--- START ---
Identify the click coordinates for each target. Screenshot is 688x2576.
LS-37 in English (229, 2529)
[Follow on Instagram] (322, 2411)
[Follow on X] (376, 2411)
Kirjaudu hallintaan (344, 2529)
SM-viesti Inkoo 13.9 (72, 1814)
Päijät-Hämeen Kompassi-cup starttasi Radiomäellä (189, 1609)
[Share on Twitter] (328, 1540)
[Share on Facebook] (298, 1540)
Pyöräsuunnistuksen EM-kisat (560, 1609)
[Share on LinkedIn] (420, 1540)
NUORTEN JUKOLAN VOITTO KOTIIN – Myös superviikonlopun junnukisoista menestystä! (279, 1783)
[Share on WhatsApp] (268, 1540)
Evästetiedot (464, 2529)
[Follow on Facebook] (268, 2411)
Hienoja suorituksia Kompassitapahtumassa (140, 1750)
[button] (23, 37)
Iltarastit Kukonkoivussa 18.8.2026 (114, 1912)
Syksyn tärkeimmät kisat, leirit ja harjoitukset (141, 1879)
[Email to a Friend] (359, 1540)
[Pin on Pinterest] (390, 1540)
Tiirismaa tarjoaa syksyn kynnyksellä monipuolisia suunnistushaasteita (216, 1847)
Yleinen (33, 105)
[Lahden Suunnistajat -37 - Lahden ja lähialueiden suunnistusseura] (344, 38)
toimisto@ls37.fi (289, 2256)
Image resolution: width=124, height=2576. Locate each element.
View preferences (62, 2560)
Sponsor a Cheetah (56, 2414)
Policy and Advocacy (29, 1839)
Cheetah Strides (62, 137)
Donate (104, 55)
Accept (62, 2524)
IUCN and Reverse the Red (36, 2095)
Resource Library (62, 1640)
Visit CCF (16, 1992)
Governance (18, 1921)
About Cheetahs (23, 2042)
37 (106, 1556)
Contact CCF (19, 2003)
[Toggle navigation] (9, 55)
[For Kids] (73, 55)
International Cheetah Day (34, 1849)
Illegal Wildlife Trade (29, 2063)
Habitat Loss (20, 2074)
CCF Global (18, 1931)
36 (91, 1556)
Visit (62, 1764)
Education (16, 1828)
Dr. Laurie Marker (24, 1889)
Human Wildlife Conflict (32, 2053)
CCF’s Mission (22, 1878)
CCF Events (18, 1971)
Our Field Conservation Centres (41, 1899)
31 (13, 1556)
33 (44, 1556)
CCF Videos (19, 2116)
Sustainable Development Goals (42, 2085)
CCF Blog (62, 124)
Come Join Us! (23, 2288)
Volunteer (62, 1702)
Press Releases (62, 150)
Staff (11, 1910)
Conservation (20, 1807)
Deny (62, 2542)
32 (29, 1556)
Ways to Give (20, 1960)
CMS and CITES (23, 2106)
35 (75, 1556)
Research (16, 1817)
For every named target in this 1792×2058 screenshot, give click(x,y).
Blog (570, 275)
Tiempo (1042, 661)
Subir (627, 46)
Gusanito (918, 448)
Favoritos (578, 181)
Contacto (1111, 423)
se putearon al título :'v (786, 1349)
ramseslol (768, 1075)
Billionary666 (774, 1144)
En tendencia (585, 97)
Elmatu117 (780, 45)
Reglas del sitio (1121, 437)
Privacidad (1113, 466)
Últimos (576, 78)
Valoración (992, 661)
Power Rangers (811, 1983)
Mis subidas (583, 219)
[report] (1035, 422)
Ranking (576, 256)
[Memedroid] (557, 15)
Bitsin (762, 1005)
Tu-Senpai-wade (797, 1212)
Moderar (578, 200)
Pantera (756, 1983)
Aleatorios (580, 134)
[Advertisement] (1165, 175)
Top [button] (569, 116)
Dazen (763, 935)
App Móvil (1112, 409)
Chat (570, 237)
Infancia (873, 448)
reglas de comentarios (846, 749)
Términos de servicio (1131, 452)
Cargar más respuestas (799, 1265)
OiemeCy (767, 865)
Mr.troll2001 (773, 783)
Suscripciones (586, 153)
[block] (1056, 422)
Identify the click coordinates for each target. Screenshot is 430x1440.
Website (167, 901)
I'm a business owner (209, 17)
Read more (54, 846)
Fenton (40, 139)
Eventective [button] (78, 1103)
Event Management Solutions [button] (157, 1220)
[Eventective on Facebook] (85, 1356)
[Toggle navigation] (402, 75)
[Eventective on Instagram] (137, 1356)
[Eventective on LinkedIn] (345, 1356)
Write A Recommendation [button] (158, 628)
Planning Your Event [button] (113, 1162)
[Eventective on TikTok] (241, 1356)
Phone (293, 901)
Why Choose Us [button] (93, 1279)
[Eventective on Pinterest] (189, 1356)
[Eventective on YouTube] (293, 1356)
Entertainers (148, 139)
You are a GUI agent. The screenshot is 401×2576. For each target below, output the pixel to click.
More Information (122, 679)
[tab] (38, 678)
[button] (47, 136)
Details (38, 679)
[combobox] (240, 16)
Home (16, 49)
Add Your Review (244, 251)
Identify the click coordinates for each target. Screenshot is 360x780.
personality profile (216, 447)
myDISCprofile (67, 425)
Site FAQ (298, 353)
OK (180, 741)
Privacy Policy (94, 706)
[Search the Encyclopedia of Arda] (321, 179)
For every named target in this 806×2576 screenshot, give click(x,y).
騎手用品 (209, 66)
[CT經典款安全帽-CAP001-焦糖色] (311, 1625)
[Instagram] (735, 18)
--- END ---
-- What is required --
Above are the records; retype them all without a single difference.

-- Expected output --
Identify the click coordinates for each target. Screenshot is 688x2576.
LS-37 in English (229, 2529)
[Follow on Instagram] (322, 2411)
[Follow on X] (376, 2411)
Kirjaudu hallintaan (344, 2529)
SM-viesti Inkoo 13.9 (72, 1814)
Päijät-Hämeen Kompassi-cup starttasi Radiomäellä (189, 1609)
[Share on Twitter] (328, 1540)
[Share on Facebook] (298, 1540)
Pyöräsuunnistuksen EM-kisat (560, 1609)
[Share on LinkedIn] (420, 1540)
NUORTEN JUKOLAN VOITTO KOTIIN – Myös superviikonlopun junnukisoista menestystä! (279, 1783)
[Share on WhatsApp] (268, 1540)
Evästetiedot (464, 2529)
[Follow on Facebook] (268, 2411)
Hienoja suorituksia Kompassitapahtumassa (140, 1750)
[button] (23, 37)
Iltarastit Kukonkoivussa 18.8.2026 (114, 1912)
Syksyn tärkeimmät kisat, leirit ja harjoitukset (141, 1879)
[Email to a Friend] (359, 1540)
[Pin on Pinterest] (390, 1540)
Tiirismaa tarjoaa syksyn kynnyksellä monipuolisia suunnistushaasteita (216, 1847)
Yleinen (33, 105)
[Lahden Suunnistajat -37 - Lahden ja lähialueiden suunnistusseura] (344, 38)
toimisto@ls37.fi (289, 2256)
Image resolution: width=124, height=2576. Locate each element.
View preferences (62, 2560)
Sponsor a Cheetah (56, 2414)
Policy and Advocacy (29, 1839)
Cheetah Strides (62, 137)
Donate (104, 55)
Accept (62, 2524)
IUCN and Reverse the Red (36, 2095)
Resource Library (62, 1640)
Visit CCF (16, 1992)
Governance (18, 1921)
About Cheetahs (23, 2042)
37 (106, 1556)
Contact CCF (19, 2003)
[Toggle navigation] (9, 55)
[For Kids] (73, 55)
International Cheetah Day (34, 1849)
Illegal Wildlife Trade (29, 2063)
Habitat Loss (20, 2074)
CCF Global (18, 1931)
36 (91, 1556)
Visit (62, 1764)
Education (16, 1828)
Dr. Laurie Marker (24, 1889)
Human Wildlife Conflict (32, 2053)
CCF’s Mission (22, 1878)
CCF Events (18, 1971)
Our Field Conservation Centres (41, 1899)
31 (13, 1556)
33 (44, 1556)
CCF Videos (19, 2116)
Sustainable Development Goals (42, 2085)
CCF Blog (62, 124)
Come Join Us! (23, 2288)
Volunteer (62, 1702)
Press Releases (62, 150)
Staff (11, 1910)
Conservation (20, 1807)
Deny (62, 2542)
32 (29, 1556)
Ways to Give (20, 1960)
CMS and CITES (23, 2106)
35 (75, 1556)
Research (16, 1817)
For every named target in this 1792×2058 screenshot, give click(x,y).
Blog (570, 275)
Tiempo (1042, 661)
Subir (627, 46)
Gusanito (918, 448)
Favoritos (578, 181)
Contacto (1111, 423)
se putearon al título :'v (786, 1349)
ramseslol (768, 1075)
Billionary666 (774, 1144)
En tendencia (585, 97)
Elmatu117 (780, 45)
Reglas del sitio (1121, 437)
Privacidad (1113, 466)
Últimos (576, 78)
Valoración (992, 661)
Power Rangers (811, 1983)
Mis subidas (583, 219)
[report] (1035, 422)
Ranking (576, 256)
[Memedroid] (557, 15)
Bitsin (762, 1005)
Tu-Senpai-wade (797, 1212)
Moderar (578, 200)
Pantera (756, 1983)
Aleatorios (580, 134)
[Advertisement] (1165, 175)
Top [button] (569, 116)
Dazen (763, 935)
App Móvil (1112, 409)
Chat (570, 237)
Infancia (873, 448)
reglas de comentarios (846, 749)
Términos de servicio (1131, 452)
Cargar más respuestas (799, 1265)
OiemeCy (767, 865)
Mr.troll2001 (773, 783)
Suscripciones (586, 153)
[block] (1056, 422)
Identify the click coordinates for each target. Screenshot is 430x1440.
Website (167, 901)
I'm a business owner (209, 17)
Read more (54, 846)
Fenton (40, 139)
Eventective [button] (78, 1103)
Event Management Solutions [button] (157, 1220)
[Eventective on Facebook] (85, 1356)
[Toggle navigation] (402, 75)
[Eventective on Instagram] (137, 1356)
[Eventective on LinkedIn] (345, 1356)
Write A Recommendation [button] (158, 628)
Planning Your Event [button] (113, 1162)
[Eventective on TikTok] (241, 1356)
Phone (293, 901)
Why Choose Us [button] (93, 1279)
[Eventective on Pinterest] (189, 1356)
[Eventective on YouTube] (293, 1356)
Entertainers (148, 139)
You are a GUI agent. The screenshot is 401×2576. For each target below, output the pixel to click.
More Information (122, 679)
[tab] (38, 678)
[button] (47, 136)
Details (38, 679)
[combobox] (240, 16)
Home (16, 49)
Add Your Review (244, 251)
Identify the click coordinates for each target. Screenshot is 360x780.
personality profile (216, 447)
myDISCprofile (67, 425)
Site FAQ (298, 353)
OK (180, 741)
Privacy Policy (94, 706)
[Search the Encyclopedia of Arda] (321, 179)
For every named target in this 806×2576 screenshot, give click(x,y).
騎手用品 (209, 66)
[CT經典款安全帽-CAP001-焦糖色] (311, 1625)
[Instagram] (735, 18)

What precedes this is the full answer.